With the housing market cooling, Baby Boomer Generation homeowners are looking to renovations to boost resale value and distinguish our homes from others on the market, said Michael Wandschneider, Kohler's senior product manager for performance showering products. For many of us, renovations start in the bathroom.
"It's something the homeowner immediately recognizes as a value to them as they are shopping from a variety of similarly priced homes," he said.
The Baby Boomer Generation are now more apt to stay in their homes during retirement and are helping drive this movement, said Mark Delaney, director of home improvement for The NPD Group Inc., a market research firm based in Port Washington, N.Y. Boomers recognize the value that renovating their homes adds, both to their lifestyle and when they decide to sell.
Luxury Bathroom Renovation
Kohler is going after the Baby Boomer market, designing products that can help them as they age, said Cindy Howley, manager of the Kohler Design Center. One designer suite at the center shows grab bars that blend into bathrooms and countertops that can be raised or lowered. Cabinets on wheels can be moved throughout the tiled room, and the bathtub has an extended entry at wheelchair height, for people with limited mobility.
At the center, dozens of designers have installed their own visions of relaxation in the bathroom. A series of suites ranges from tranquil, bamboo-infused rooms with clean lines and simple flowers to brightly colored ones with large bathtubs separate from showers.

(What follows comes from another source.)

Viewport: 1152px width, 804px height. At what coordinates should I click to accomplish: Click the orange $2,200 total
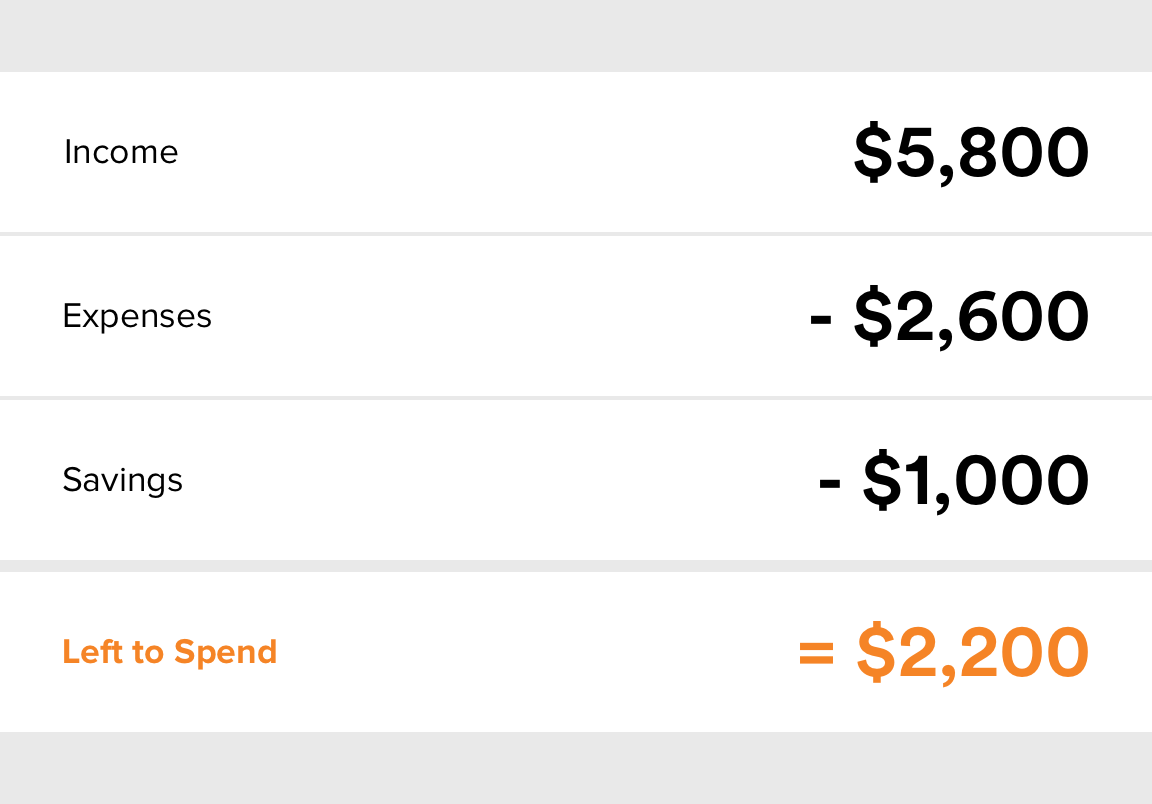coord(972,652)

Overflow bathtubs with recirculating water are gaining in popularity, Howley said. And bathtubs are getting deeper, often plunging to 2 feet deep, well past the standard 14-inch-deep tub. But many homeowners are looking exclusively at their showers, enlarging them and adding products like a recirculating, vertical whirlpool for $3,600 or placing tile-like showerheads at a cost of $120 each, she said.
Baby Boomers are being more discriminating when it comes to spending on luxury items in the home, opting to put money into one room but not all, said Lenora Campos, spokeswoman for luxury bath products maker Toto USA Inc., based in Morrow, Ga.
"They're trading up for products in which they find value, in which they want to invest," Campos said. "For other products, they're choosing to go to commodities stores."
Baby Boomers are upgrading their bathrooms in the hopes of improving their lives, said Tim Maicher, director of luxury brands for American Standard, based in Piscataway, N.J. The company has lines of tubs, drains and sinks that allow for easy installation and care.
"I really believe that the new cachet of luxury is wellness," he said. "Luxury is no longer about how much I have but how healthy I live."
We Baby Boomers are definitely taking care of ourselves and enjoying the comforts of a luxury bathroom.